Re[2]: Hackathon summary

Posted by Robert Menschel <Ro...@Menschel.net>.

Hello Justin,

Sunday, July 24, 2005, 11:30:49 PM, you wrote:

JM> Daniel Quinlan writes:
>> I would hope to include most language-specific rule sets in core (with
>> usual stipulations about quality), though.

JM> btw yeah, I'm still pretty conflicted about this -- I'm not sure what to
JM> do if we can't mass-check them ourselves reliably to get an idea what good
JM> scores would be.

There's also the problem which SARE has run into in many of our
obfuscation rules, where they hit beautifully on English spam, but
have horrible S/O rates for German ham (to pick an example).
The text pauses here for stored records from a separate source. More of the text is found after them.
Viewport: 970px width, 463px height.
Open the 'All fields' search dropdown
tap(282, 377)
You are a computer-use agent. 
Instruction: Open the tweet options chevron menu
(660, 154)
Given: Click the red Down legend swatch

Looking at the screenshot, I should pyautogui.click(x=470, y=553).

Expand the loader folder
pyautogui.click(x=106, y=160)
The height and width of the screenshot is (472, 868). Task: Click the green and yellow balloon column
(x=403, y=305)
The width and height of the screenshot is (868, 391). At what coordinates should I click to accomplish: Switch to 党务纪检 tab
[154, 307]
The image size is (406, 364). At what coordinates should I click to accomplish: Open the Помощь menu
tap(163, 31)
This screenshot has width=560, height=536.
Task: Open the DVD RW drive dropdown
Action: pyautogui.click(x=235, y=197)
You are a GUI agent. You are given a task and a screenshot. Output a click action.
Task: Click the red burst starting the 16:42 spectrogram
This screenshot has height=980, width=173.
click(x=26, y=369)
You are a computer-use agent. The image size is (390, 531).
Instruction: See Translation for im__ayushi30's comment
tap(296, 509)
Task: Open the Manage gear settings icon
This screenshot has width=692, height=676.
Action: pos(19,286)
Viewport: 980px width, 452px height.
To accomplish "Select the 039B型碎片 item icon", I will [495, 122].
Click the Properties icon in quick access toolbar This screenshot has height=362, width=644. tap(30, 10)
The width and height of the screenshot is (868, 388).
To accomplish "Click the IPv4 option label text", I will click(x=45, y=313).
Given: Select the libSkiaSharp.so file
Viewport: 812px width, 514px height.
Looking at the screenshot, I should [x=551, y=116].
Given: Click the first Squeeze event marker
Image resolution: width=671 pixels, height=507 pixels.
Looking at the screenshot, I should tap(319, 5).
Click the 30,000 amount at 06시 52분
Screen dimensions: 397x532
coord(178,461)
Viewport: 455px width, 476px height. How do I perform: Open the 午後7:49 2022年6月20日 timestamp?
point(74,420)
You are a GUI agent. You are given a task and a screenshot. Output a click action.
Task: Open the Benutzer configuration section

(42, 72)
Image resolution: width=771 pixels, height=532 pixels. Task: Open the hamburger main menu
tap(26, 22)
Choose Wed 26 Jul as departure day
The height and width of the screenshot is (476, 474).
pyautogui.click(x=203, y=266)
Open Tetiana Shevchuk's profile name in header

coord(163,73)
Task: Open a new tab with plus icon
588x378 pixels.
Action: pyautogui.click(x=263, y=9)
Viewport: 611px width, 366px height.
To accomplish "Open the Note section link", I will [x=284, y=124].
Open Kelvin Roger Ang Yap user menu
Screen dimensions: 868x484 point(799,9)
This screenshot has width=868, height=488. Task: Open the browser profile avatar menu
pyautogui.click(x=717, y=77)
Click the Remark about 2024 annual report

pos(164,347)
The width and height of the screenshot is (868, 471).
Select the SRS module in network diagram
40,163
That's why we use 70_sare_name_eng.cf files, to indicate that these
rules work well only on systems which expect almost 100% English ham,
and little to no ham in other languages.

I've begun to wonder whether it might be worth while having
50_scores.cf for English emails, and then 50_scores_de.cf for German
emails, and have SA pick the score appropriately depending upon the
language of the email...

Bob Menschel

Re: Hackathon summary

Posted by Daniel Quinlan <qu...@pathname.com>.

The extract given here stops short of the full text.